Friends can’t quite understand why I’ve turned up now. In the midst of a bad winter, in the midst of a certain financial crisis. Friends who curse me for not bringing the sun in my pockets to lighten their days.
When the spirit moves me I leave the house to engage with the cold on my face, fighting its way through my layers of wool and cotton and the Tribe Called Quest I blast into my ears to steel my courage against it all. I am relieved to discover it isn’t as cold as I think it’s going to be.
It is the winter of discontent, the winter of few getaways. The winter of sales before Boxing Day. The winter of no new stylish winter gear, no ski weekend in the Swiss Alps. It is the winter of more men asking you for spare change on the streets.
I end up in Camden to check out a band called Spasm, a real callaloo of musicians from all over the place. They play a Kuti-esque percussiony funk with a good measure of Midnight Robber whistling from the lead vocalist, a Trini poet called Anthony Joseph. He bobs and weaves like a soca-soaked preacher man and sings a lament for his grandfather’s cutlass that was so sharp it could leave a mark in water.
Later a New Zealand reggae band with full brass and the most beautiful Maori man rock the Roundhouse. The sun is going to shine again, he sings in a surprisingly soulful voice that makes me so full of love for London. He sings into the middle distance for a place I know. He sings for all the exiles/ ex-isles in the crowd, white, black, indigenous.
He sings for me and my Londoner sistren, home and away, different and the same. Searching for meaning and feeling and purpose in a world driven to the brink by greed.
He sings for all the runners. All of us who have used our escape hatch. All the shape shifters, moving in and between forms like music moving from blues to dub to funk and everything in between.
He sings for all who can afford to run. Who can’t bear the stagnation that is familiarity. For the thrill seekers and the big thinkers who can’t be held in the box of their little islands.
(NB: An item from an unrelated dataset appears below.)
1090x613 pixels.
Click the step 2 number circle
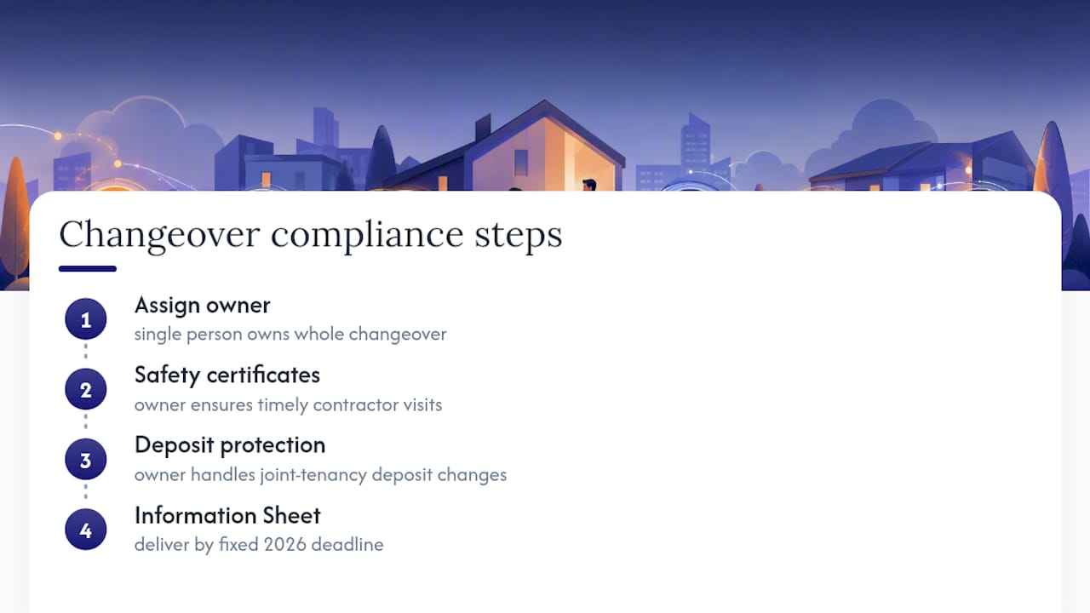click(x=86, y=390)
I wonder on the bus back to Brixton, what would be my sanity level if I couldn’t afford to run.
If I couldn’t skate out when I got fed up enough and bored enough of state of things in Trinidad what would I do with myself?
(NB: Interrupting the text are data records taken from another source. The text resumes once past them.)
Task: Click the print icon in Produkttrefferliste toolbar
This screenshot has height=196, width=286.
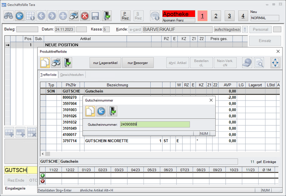Action: click(56, 63)

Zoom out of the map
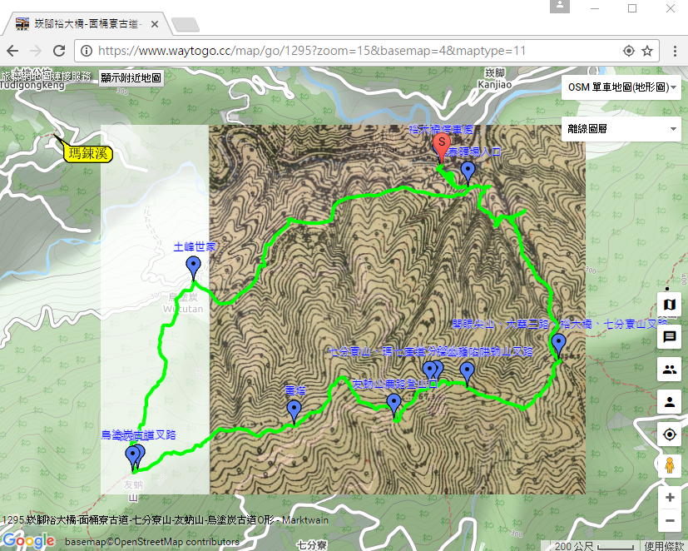(670, 521)
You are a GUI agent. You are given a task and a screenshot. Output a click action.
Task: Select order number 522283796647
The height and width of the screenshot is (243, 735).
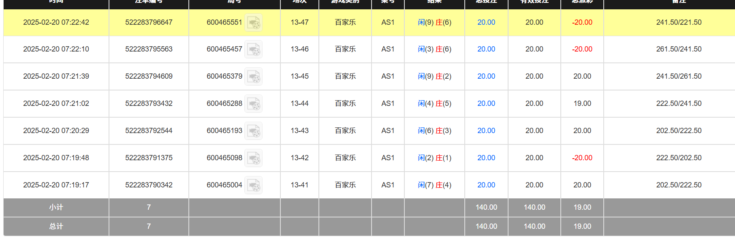(x=149, y=22)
Who would I be if I had to stay confined to an island for all the days of my life? Imprisoned in a way of living and thinking.
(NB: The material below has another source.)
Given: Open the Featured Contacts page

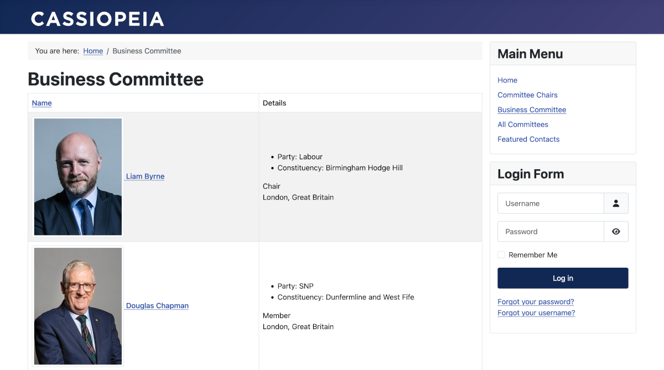Looking at the screenshot, I should tap(528, 139).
I feel no guilt anymore for running away. For riding out temporarily in the interest of my own sanity. For disconnecting from the BS in which I am so emotionally invested.
The thing you run from comes to meet you, greet you, shake your hand and squeeze your shoulders. On a bus in Babylondon blissed out on New Zealand dub and sweet Trini funk I can’t deny my own responsibility for the mess that Trinidad finds itself in.
My own mountain of questions for which I have no answers. My own insularity and lack of vision and my own inflated sense of rightness that stops me from really working with others.
It’s a relief in a way to have a chance to be critical of myself and my motives. It is not a luxury we allow ourselves on the island. We have too much invested in the mutual friendly society and then cut you down behind your back.
I return to warmth of the kitchen, staring into that midnight darkness of the back garden. Glad to return to my self-imposed exile, my self-appointed hibernation. There is no guarantee of sun, rain, snow or sleet here tomorrow and I find that unpredictability quite endearing.